REFLECTIONS: The Uses of the Paleolithic

Even when it is about the distant past, history is also about those who tell it in the present. We search the past, always, for our own purposes. For example, modern people were long inclined to view their Paleolithic or gathering and hunting ancestors as primitive or superstitious, unable to exercise control over nature, and ignorant of its workings. Such a view was, of course, a kind of self-congratulation, designed to highlight the “progress” of modern humankind. It was a way of saying, “Look how far we have come.”

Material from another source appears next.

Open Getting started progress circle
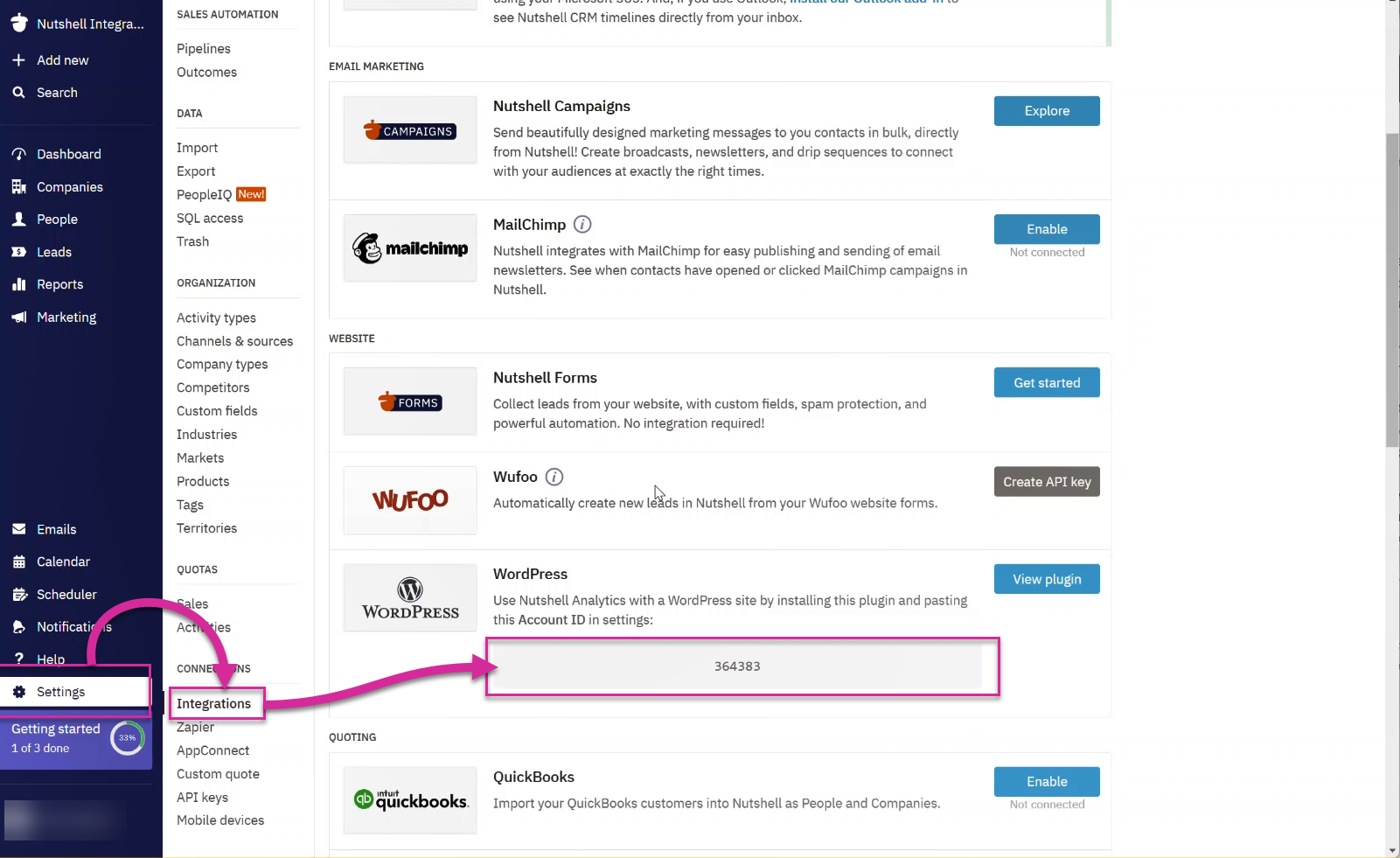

In more recent decades, however, growing numbers of people, disillusioned with modernity, have looked to the Paleolithic era for material with which to criticize, rather than celebrate, contemporary life. Feminists have found in gathering and hunting peoples a much more gender-equal society and religious thinking that featured the divine feminine, qualities that encouragingly suggested that patriarchy was neither inevitable nor eternal. Environmentalists have sometimes identified peoples in the distant past who were uniquely in tune with the natural environment rather than seeking to dominate it. Some nutritionists have advocated a “Paleolithic diet” of wild plants and animals as well suited to our physiology. Critics of modern materialism and competitive capitalism have been delighted to discover societies in which values of sharing and equality predominated over those of accumulation and hierarchy. Still others have asked, in light of the long Paleolithic era, whether the explosive population and economic growth of recent centuries should be considered normal or natural. Perhaps they are better seen as extraordinary, possibly even pathological. All of these uses of the Paleolithic have been a way of asking, “What have we lost in the mad rush to modernity, and how can we recover it?”

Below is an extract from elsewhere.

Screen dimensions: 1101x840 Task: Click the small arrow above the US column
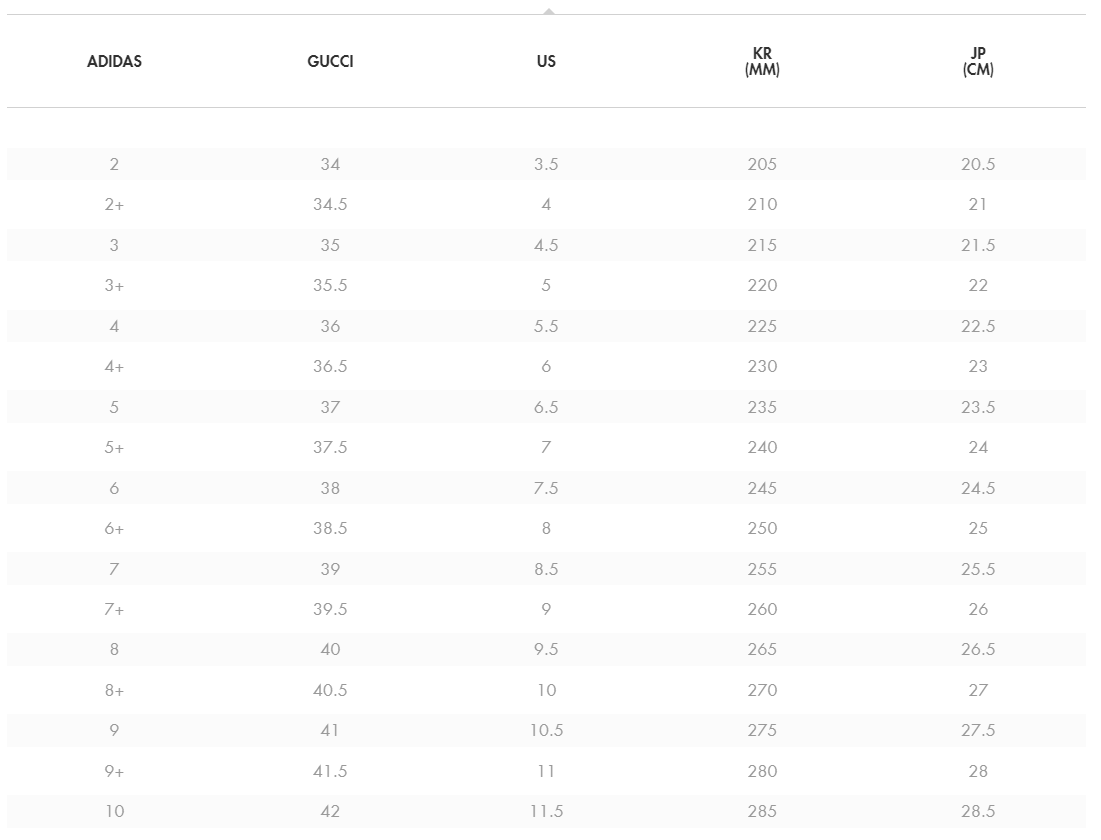(x=548, y=11)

Both those who look with disdain on Paleolithic “backwardness” and those who praise, often quite romantically, its simplicity and equality seek to use these ancient people for their own purposes. In our efforts to puzzle out the past, all of us—historians and students of history very much included—stand somewhere. None of us can be entirely detached when we view the past, but this is not necessarily a matter for regret. What we may lose in objectivity, we gain in passionate involvement with the historical record and with the many men and women who have inhabited it. Despite its remoteness from us in time and manner of living, the Paleolithic era resonates still in the twenty-first century, reminding us of our kinship with these distant people and the significance of that kinship to finding our own way in a very different world.